Dieci anni dopo Mavis in Las Vegas ricalca quella stessa fortunata formula di successo. Un pezzo in larga parte narrativo, temi scintillanti e seducenti, orchestrazione raffinata e qualche spruzzata di tecniche di scrittura moderna qua e là, a rendere più efficace il brano.

Il pezzo racconta una serata vissuta da Davies nella scintillante notte di Las Vegas. Dal punto di vista formale è un tema con variazioni, un’idea musicale inziale viene ripresa e mutata in continuazione senza però alterarne i caratteri fondamentali. Il brano si apre su un solo di violino che espone il tema di Mavis, dal carattere lussurioso. La musica poi si fa strada nell’intricato groviglio di casinò e hotel per approdare a un’estatica visione della città dal deserto, nel bel mezzo della notte. Il finale è una vera e propria eruzione musicale: Mavis torna in città per assistere alla spettacolo del Volcano, al Mirage.

Davies realizza un notturno musicale per grande orchestra dove poesia e ironia appaiono indissolubilmente legate fra di loro. Il linguaggio ibrido della composizione occhieggia fortemente verso gli stilemi della musica americana, ci sono echi di Jazz, Blues e Country. L’orchestra prevede alcuni strumenti inusuali come sassofono, banjo, whistle, organo eletricco e un ricco schieramento di percussioni, fra cui il flexatone.
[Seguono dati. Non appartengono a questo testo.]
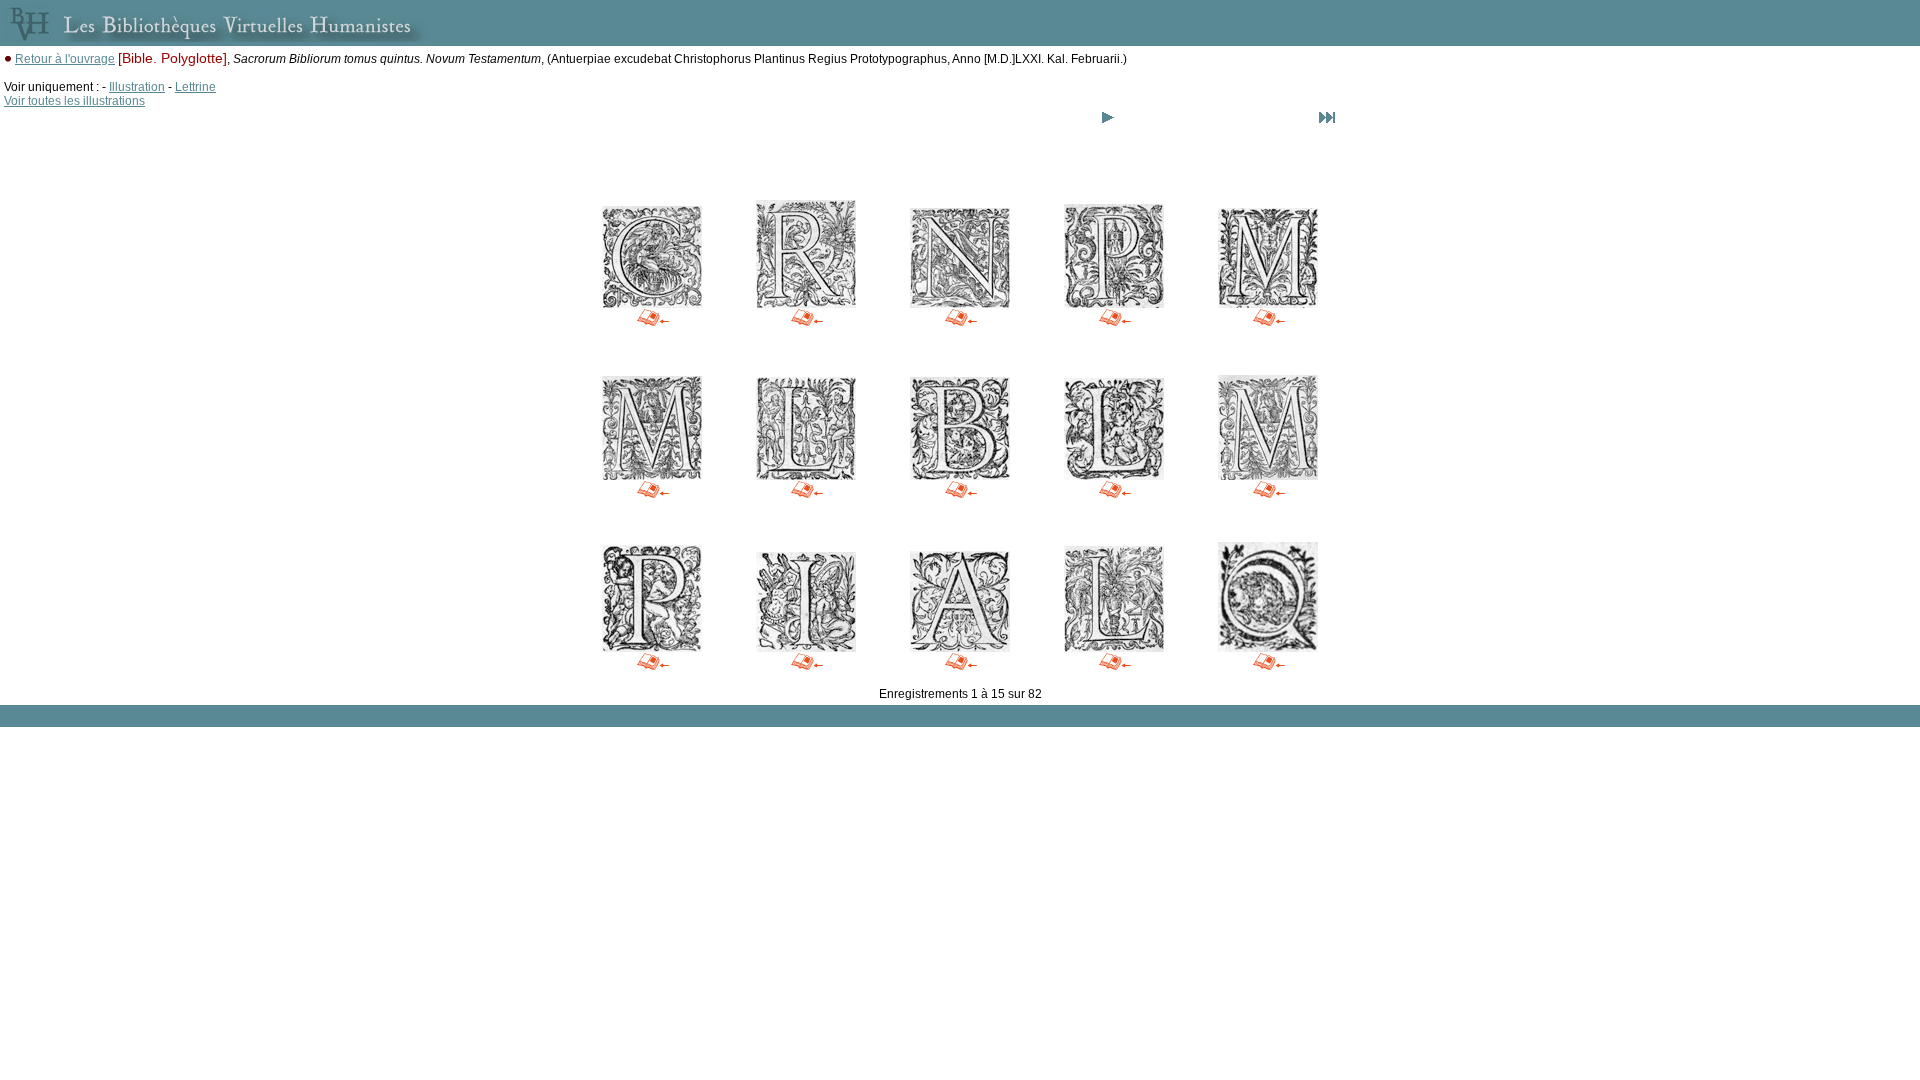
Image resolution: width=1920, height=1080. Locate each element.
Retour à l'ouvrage (65, 59)
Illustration (137, 87)
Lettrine (195, 87)
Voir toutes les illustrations (74, 101)
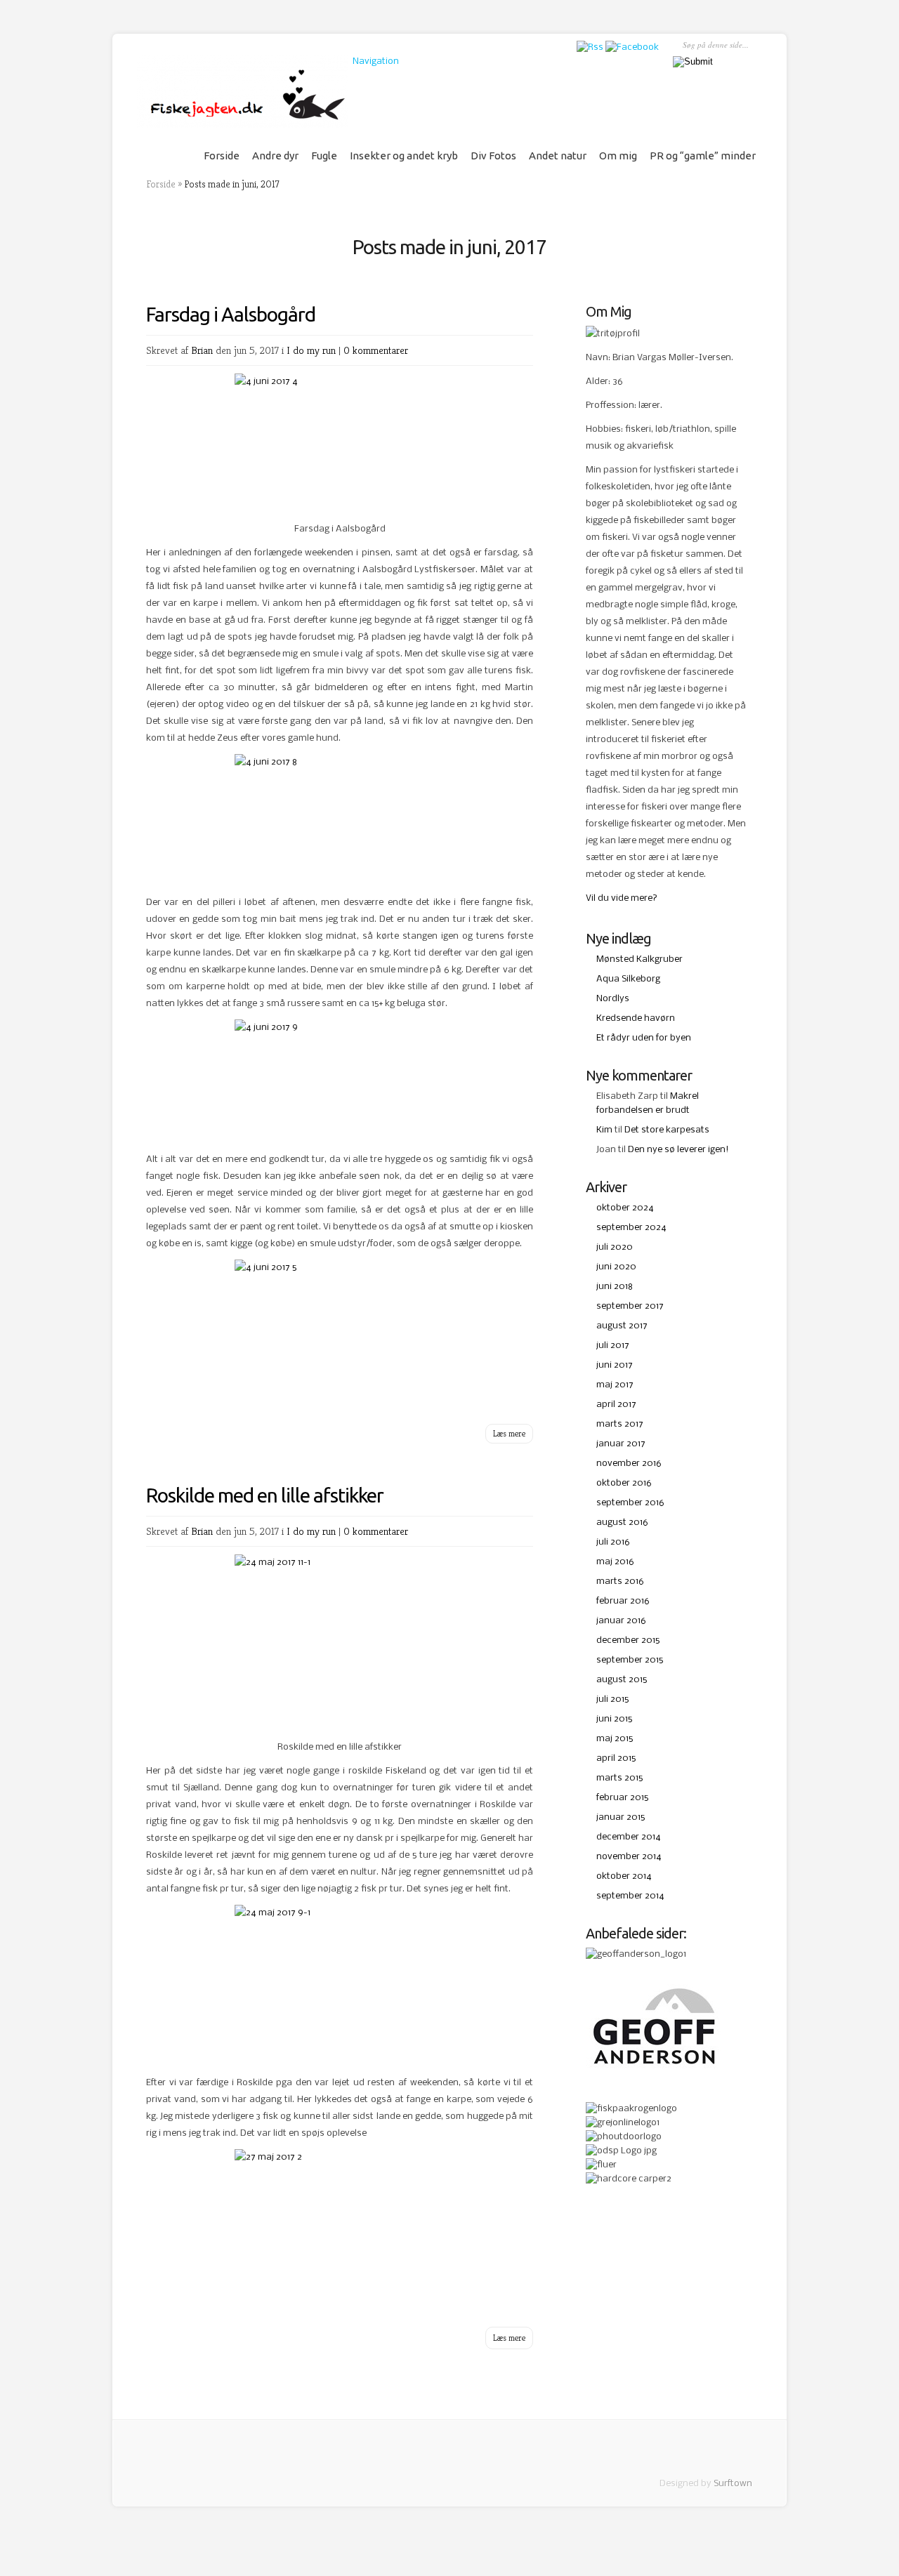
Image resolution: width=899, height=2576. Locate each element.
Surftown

Nella magica notte di Las Vegas dove tutto è possibile Maxwell-Davies abbandona il rigore del linguaggio d’avanguardia per accogliere una forma musicale ibrida che mescola, con ironia sorniona, tradizione e modernità.

Las Vegas è la città delle mille illusioni che sembrano come moltiplicate dalla penombra notturna. Allo stesso modo il tema musicale di Mavis appare sotto mille sfaccettature, sempre diverso, sempre uguale. Tutto è sogno, incanto e magia. Un mondo irreale balena davanti agli occhi dell’ascoltatore, sospeso nel dubbio se credere o meno alle sue sirene seducenti.